We must remember that the poorest 40 per cent in the world account for a mere five per cent of global wealth, while the wealthiest 20 per cent account for 75 per cent.
One blogger took exception to part of World Population Day’s thrust to provide contraceptive birth control to women in the developing world.
“The provision of birth control in the developing world strikes me as another exercise in hegemony: the reproductive choices of those in the ‘underdeveloped’ South are policed under the guise of humanitarian aid,” wrote a blogger on Defying History: Christian and Womanist Perspectives.
Besides, overpopulation can’t be entirely to blame for the planet’s problems.

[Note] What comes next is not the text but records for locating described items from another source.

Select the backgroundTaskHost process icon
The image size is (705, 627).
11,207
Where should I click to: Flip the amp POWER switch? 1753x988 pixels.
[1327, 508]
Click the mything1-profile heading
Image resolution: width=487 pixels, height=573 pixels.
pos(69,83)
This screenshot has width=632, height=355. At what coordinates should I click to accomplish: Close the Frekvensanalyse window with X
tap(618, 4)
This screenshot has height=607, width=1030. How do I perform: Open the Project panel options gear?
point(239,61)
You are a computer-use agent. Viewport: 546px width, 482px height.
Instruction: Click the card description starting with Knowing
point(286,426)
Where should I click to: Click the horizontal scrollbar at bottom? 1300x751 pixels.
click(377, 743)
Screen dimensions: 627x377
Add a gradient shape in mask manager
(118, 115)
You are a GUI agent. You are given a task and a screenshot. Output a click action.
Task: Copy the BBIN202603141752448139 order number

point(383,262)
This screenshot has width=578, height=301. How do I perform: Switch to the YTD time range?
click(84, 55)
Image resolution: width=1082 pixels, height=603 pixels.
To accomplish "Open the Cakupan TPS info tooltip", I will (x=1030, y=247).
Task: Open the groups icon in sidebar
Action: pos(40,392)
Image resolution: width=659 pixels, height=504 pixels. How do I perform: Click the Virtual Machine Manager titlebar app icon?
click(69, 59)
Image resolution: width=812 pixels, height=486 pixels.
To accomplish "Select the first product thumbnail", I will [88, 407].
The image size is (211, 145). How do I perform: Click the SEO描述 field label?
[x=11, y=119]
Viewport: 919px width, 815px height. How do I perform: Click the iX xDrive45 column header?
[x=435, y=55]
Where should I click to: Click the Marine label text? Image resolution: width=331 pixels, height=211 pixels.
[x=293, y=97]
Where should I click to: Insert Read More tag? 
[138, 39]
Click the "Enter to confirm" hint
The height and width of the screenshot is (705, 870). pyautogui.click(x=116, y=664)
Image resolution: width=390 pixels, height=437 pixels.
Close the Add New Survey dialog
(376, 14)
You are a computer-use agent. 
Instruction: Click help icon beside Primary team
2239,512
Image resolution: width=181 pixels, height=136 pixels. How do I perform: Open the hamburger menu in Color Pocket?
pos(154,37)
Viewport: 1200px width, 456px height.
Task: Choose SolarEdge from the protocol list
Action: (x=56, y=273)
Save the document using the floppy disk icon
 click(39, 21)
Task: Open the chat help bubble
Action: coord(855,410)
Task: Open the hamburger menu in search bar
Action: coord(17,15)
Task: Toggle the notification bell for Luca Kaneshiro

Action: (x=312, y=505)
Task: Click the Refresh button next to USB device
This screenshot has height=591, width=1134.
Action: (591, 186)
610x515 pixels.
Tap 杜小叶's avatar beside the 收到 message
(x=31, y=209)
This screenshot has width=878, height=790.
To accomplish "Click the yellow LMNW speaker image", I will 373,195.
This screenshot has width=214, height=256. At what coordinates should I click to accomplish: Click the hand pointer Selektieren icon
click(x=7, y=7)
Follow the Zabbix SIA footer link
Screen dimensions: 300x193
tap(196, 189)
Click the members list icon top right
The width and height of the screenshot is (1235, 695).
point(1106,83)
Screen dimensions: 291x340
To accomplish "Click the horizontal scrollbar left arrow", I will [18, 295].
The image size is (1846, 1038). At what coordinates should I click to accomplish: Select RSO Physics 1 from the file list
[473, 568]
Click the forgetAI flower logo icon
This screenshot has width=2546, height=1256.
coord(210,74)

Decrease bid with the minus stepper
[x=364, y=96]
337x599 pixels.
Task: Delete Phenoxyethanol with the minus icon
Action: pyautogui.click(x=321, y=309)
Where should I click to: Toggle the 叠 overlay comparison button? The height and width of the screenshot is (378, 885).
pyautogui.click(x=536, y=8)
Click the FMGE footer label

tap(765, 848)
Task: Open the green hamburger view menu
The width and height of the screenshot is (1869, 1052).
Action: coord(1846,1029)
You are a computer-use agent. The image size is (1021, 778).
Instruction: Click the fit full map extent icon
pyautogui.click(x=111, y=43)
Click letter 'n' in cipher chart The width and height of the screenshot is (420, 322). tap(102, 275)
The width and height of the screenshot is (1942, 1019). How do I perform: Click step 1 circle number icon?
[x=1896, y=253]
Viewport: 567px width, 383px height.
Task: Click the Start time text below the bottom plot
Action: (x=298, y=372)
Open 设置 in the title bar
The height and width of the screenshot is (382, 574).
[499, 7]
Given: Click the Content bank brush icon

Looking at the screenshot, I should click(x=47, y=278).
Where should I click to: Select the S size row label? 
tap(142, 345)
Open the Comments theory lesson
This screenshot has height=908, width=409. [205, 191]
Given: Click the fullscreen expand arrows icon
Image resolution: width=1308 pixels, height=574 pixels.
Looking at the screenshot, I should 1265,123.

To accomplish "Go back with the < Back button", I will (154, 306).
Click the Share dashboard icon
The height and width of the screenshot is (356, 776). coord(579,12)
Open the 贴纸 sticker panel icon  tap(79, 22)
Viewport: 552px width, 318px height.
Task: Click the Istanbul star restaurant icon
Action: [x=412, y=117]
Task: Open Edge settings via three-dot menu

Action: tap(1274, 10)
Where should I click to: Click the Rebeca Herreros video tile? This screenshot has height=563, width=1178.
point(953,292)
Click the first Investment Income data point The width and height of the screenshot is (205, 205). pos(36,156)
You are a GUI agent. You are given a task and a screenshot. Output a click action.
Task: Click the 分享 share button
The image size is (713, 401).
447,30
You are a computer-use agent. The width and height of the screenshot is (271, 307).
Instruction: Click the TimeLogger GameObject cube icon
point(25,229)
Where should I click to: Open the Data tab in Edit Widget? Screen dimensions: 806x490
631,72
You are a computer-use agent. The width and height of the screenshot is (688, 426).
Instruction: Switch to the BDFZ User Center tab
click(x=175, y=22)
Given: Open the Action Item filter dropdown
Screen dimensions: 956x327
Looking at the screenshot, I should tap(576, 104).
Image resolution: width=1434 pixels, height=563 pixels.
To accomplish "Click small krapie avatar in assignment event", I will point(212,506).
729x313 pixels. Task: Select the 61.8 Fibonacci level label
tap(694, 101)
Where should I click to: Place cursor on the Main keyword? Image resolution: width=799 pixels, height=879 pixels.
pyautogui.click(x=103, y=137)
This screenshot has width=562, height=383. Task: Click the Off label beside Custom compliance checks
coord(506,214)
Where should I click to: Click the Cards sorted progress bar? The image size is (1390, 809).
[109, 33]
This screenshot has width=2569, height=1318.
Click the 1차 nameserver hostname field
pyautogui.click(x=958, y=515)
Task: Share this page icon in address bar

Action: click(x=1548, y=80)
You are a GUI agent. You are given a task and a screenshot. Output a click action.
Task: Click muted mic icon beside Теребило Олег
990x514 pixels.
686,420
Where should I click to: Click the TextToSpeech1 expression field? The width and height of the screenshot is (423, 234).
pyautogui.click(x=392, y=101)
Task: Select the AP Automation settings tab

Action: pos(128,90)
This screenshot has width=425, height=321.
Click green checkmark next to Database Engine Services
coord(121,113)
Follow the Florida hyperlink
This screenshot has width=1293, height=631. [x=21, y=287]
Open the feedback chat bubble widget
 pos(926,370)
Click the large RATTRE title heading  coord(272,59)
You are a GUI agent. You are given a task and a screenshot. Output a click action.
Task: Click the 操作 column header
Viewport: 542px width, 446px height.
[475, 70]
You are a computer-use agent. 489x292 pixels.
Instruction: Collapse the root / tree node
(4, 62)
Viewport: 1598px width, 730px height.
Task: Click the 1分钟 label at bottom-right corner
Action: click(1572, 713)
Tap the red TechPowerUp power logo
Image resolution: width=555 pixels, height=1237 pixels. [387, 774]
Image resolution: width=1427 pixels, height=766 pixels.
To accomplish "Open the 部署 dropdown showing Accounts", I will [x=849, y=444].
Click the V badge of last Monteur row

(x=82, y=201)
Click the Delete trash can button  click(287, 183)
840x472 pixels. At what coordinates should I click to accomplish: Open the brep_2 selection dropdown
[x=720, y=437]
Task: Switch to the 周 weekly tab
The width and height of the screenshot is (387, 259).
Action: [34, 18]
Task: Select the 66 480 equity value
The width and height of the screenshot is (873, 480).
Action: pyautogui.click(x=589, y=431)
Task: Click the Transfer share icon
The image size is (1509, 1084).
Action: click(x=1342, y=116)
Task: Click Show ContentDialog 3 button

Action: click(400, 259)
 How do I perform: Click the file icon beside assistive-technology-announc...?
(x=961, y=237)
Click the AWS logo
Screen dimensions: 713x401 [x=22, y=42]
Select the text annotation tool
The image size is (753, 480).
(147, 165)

“Rising consumption today is a far bigger threat to the environment than a rising head count,” said Fred Pearce in Grist Magazine. “And most of that extra consumption is still happening in rich countries that have long since given up growing their populations.”
Too many people using too many resources is a trend that’s bound to not only continue but create both greater growth and demand.
It would be un-Christian of anyone to suggest that countries outside of the Western World should not stampede after the “good life,” ala the out-of-control unsustainable consumption that we’ve built our modern way of life upon.
That truly is the dilemma the global population faces going forward.
With more mouths to feed and consumer-based lifestyles to support, we can only expect scarcity to persist, especially among those things that are necessary for survival.
That is unless we make a dramatic shift away from our current approach to consumption, which places extreme value on production and profit at the expense of equitable and sustainable life in which everyone truly counts.